(WHAT YOU SHOULD DO)
Please transcribe the following records in full, exactly as given.

(Saved entries)
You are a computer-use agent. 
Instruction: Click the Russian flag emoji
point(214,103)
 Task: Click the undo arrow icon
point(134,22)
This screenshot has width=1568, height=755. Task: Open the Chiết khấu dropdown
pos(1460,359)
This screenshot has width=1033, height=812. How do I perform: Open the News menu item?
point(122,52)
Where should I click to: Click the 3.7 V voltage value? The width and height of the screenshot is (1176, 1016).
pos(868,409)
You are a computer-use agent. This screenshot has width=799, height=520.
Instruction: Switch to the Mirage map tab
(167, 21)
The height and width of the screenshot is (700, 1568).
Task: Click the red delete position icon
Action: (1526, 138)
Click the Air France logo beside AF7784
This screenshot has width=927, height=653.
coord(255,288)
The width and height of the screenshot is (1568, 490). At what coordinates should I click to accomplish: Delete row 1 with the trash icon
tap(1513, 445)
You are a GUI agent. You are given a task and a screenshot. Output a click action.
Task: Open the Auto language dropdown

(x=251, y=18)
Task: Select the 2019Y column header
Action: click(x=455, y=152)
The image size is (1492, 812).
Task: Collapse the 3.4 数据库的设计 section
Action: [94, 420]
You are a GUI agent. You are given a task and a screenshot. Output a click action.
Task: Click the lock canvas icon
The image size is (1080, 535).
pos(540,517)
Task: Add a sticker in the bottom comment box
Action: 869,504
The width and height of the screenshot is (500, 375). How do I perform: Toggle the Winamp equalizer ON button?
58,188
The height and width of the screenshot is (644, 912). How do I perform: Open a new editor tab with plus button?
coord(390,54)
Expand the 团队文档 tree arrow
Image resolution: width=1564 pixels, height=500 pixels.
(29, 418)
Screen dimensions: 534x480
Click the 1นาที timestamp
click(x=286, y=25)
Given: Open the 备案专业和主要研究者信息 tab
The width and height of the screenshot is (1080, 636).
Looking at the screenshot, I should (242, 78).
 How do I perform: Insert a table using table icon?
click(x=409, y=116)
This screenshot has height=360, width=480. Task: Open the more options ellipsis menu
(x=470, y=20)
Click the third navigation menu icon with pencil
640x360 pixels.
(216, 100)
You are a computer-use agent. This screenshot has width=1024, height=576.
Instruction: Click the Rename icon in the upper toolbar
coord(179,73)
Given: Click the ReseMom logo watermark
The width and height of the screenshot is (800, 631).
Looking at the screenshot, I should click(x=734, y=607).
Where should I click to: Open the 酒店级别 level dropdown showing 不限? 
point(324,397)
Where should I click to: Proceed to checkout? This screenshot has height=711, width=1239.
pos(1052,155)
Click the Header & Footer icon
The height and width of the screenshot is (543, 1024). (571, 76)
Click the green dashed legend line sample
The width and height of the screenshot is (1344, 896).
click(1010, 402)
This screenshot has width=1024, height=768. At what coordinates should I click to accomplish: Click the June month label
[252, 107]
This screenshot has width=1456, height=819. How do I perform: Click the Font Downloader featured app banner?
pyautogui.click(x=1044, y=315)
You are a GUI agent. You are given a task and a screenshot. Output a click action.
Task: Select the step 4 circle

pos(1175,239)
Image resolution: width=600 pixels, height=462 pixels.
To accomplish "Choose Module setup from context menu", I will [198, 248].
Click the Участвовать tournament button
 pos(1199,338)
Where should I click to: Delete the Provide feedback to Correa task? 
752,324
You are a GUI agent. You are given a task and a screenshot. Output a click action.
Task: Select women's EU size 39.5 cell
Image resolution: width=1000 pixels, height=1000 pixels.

(RESULT OF THIS TASK)
You are a computer-use agent. 
Instruction: Click the Russian flag emoji
point(214,103)
 Task: Click the undo arrow icon
point(134,22)
This screenshot has width=1568, height=755. Task: Open the Chiết khấu dropdown
pos(1460,359)
This screenshot has width=1033, height=812. How do I perform: Open the News menu item?
point(122,52)
Where should I click to: Click the 3.7 V voltage value? The width and height of the screenshot is (1176, 1016).
pos(868,409)
You are a computer-use agent. This screenshot has width=799, height=520.
Instruction: Switch to the Mirage map tab
(167, 21)
The height and width of the screenshot is (700, 1568).
Task: Click the red delete position icon
Action: (1526, 138)
Click the Air France logo beside AF7784
This screenshot has width=927, height=653.
coord(255,288)
The width and height of the screenshot is (1568, 490). At what coordinates should I click to accomplish: Delete row 1 with the trash icon
tap(1513, 445)
You are a GUI agent. You are given a task and a screenshot. Output a click action.
Task: Open the Auto language dropdown

(x=251, y=18)
Task: Select the 2019Y column header
Action: click(x=455, y=152)
The image size is (1492, 812).
Task: Collapse the 3.4 数据库的设计 section
Action: [94, 420]
You are a GUI agent. You are given a task and a screenshot. Output a click action.
Task: Click the lock canvas icon
The image size is (1080, 535).
pos(540,517)
Task: Add a sticker in the bottom comment box
Action: 869,504
The width and height of the screenshot is (500, 375). How do I perform: Toggle the Winamp equalizer ON button?
58,188
The height and width of the screenshot is (644, 912). How do I perform: Open a new editor tab with plus button?
coord(390,54)
Expand the 团队文档 tree arrow
Image resolution: width=1564 pixels, height=500 pixels.
(29, 418)
Screen dimensions: 534x480
Click the 1นาที timestamp
click(x=286, y=25)
Given: Open the 备案专业和主要研究者信息 tab
The width and height of the screenshot is (1080, 636).
Looking at the screenshot, I should (242, 78).
 How do I perform: Insert a table using table icon?
click(x=409, y=116)
This screenshot has height=360, width=480. Task: Open the more options ellipsis menu
(x=470, y=20)
Click the third navigation menu icon with pencil
640x360 pixels.
(216, 100)
You are a computer-use agent. This screenshot has width=1024, height=576.
Instruction: Click the Rename icon in the upper toolbar
coord(179,73)
Given: Click the ReseMom logo watermark
The width and height of the screenshot is (800, 631).
Looking at the screenshot, I should click(x=734, y=607).
Where should I click to: Open the 酒店级别 level dropdown showing 不限? 
point(324,397)
Where should I click to: Proceed to checkout? This screenshot has height=711, width=1239.
pos(1052,155)
Click the Header & Footer icon
The height and width of the screenshot is (543, 1024). (571, 76)
Click the green dashed legend line sample
The width and height of the screenshot is (1344, 896).
click(1010, 402)
This screenshot has width=1024, height=768. At what coordinates should I click to accomplish: Click the June month label
[252, 107]
This screenshot has width=1456, height=819. How do I perform: Click the Font Downloader featured app banner?
pyautogui.click(x=1044, y=315)
You are a GUI agent. You are given a task and a screenshot. Output a click action.
Task: Select the step 4 circle

pos(1175,239)
Image resolution: width=600 pixels, height=462 pixels.
To accomplish "Choose Module setup from context menu", I will [198, 248].
Click the Участвовать tournament button
 pos(1199,338)
Where should I click to: Delete the Provide feedback to Correa task? 
752,324
You are a GUI agent. You are given a task and a screenshot. Output a click action.
Task: Select women's EU size 39.5 cell
Image resolution: width=1000 pixels, height=1000 pixels.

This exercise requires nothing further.